The Mansion House is a property in Stow Park Circle in Newport, Wales. It was the official residence of the Mayor of Newport, South Wales until 2009 and has since become the local register office.

==History==
The house was commissioned by John Liscombe, a leather merchant and sadler, who established his business in Llanarth Street. He selected the site in Stow Park and bought it in four lots between 1886 and 1889. The house was designed in the Victorian style, built in red brick, and completed in around 1890. The design involved an asymmetrical main frontage of four bays facing onto Stow Park Circle. The first and third bays were fenestrated in a similar style with bi-partite or tri-partite windows on the ground floor and first floor and smaller windows in the gables above. The second bay featured a lean-to porch on the ground floor and a bi-partite window on the first floor, while the fourth bay featured a portico formed by four Doric order columns supporting a balcony: there was a French door on the first floor. The building was initially known as "Bron-y-gaer".

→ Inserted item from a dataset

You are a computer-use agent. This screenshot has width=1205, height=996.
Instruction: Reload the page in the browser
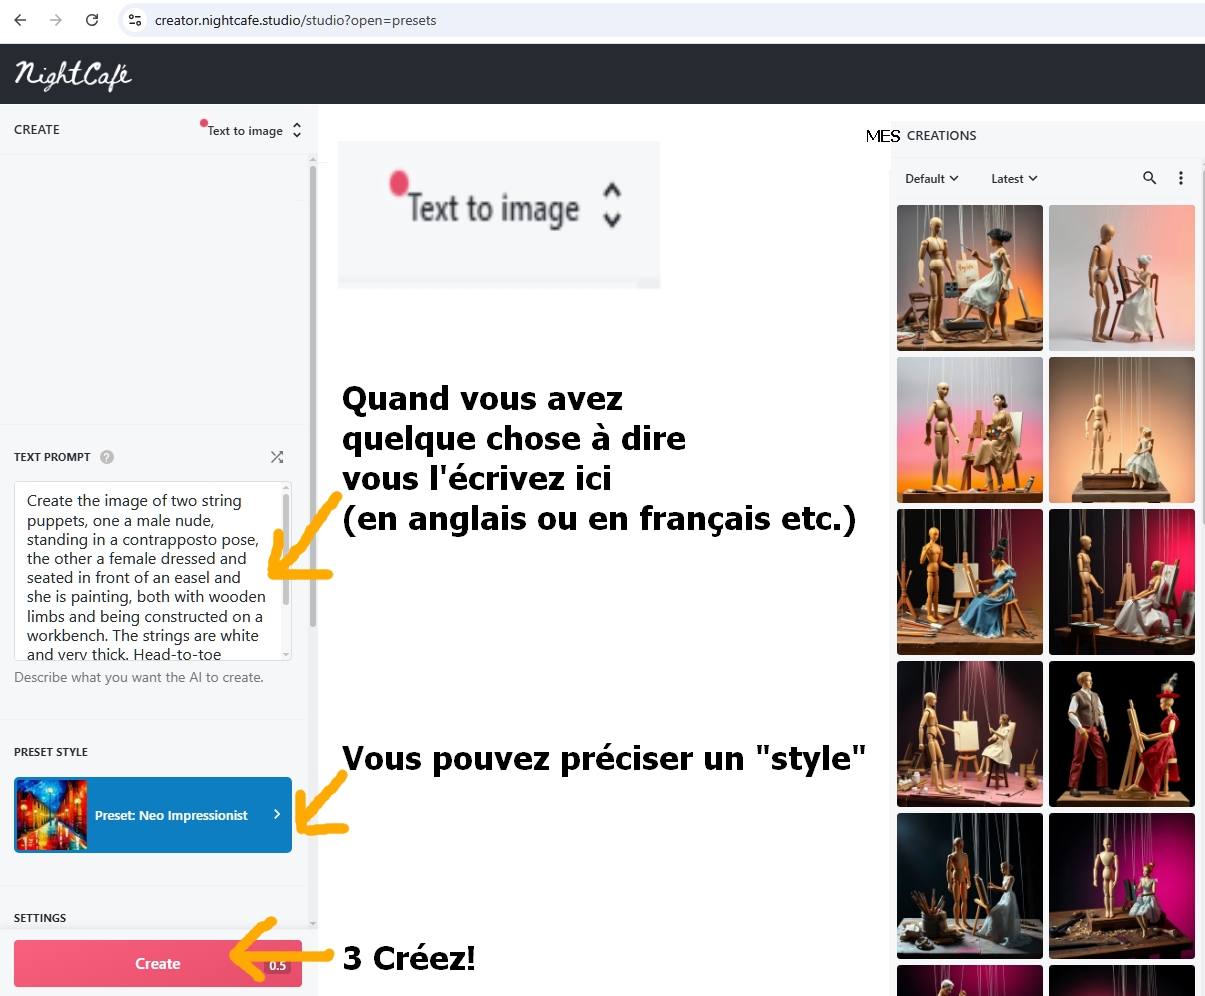click(92, 20)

Liscombe went on to be Mayor of Newport in 1905 and used the house as his personal residence until his death in November 1914. It was then acquired by Sir Garrod Thomas of Clytha Park.

The house was bought by Newport Corporation for £3,250 for use as judges' lodgings in March 1939. Until that time the Monmouthshire Assizes were held at the Shire Hall, Monmouth, some 25 miles from Newport via a slow winding road. The quarter sessions were held at the Sessions House, Usk some 11 miles from Newport. As most of the business for the assizes and quarter sessions was provided by the inhabitants of Newport, there were many complaints about the inconvenience to witnesses and to the legal profession of the courts being located at Monmouth and Usk. This had been remedied by the creation of two courtrooms Civic Centre, but the Lord Chancellor had insisted on new judges' lodgings: hence the purchase of the house in Stow Park.

The Courts Act 1971 abolished assizes and quarter sessions and introduced the single national Crown Court. The government included a clause in Schedule 3 of the Courts Act to the effect that local authorities would cease to be under obligation to provide judges' lodgings after January 1975. From 1975 until 2009, the house was used exclusively by the council as the official residence of the mayor. It was refurbished in spring 2011 and re-opened as the city's register office in July 2011. The first wedding took place there that month.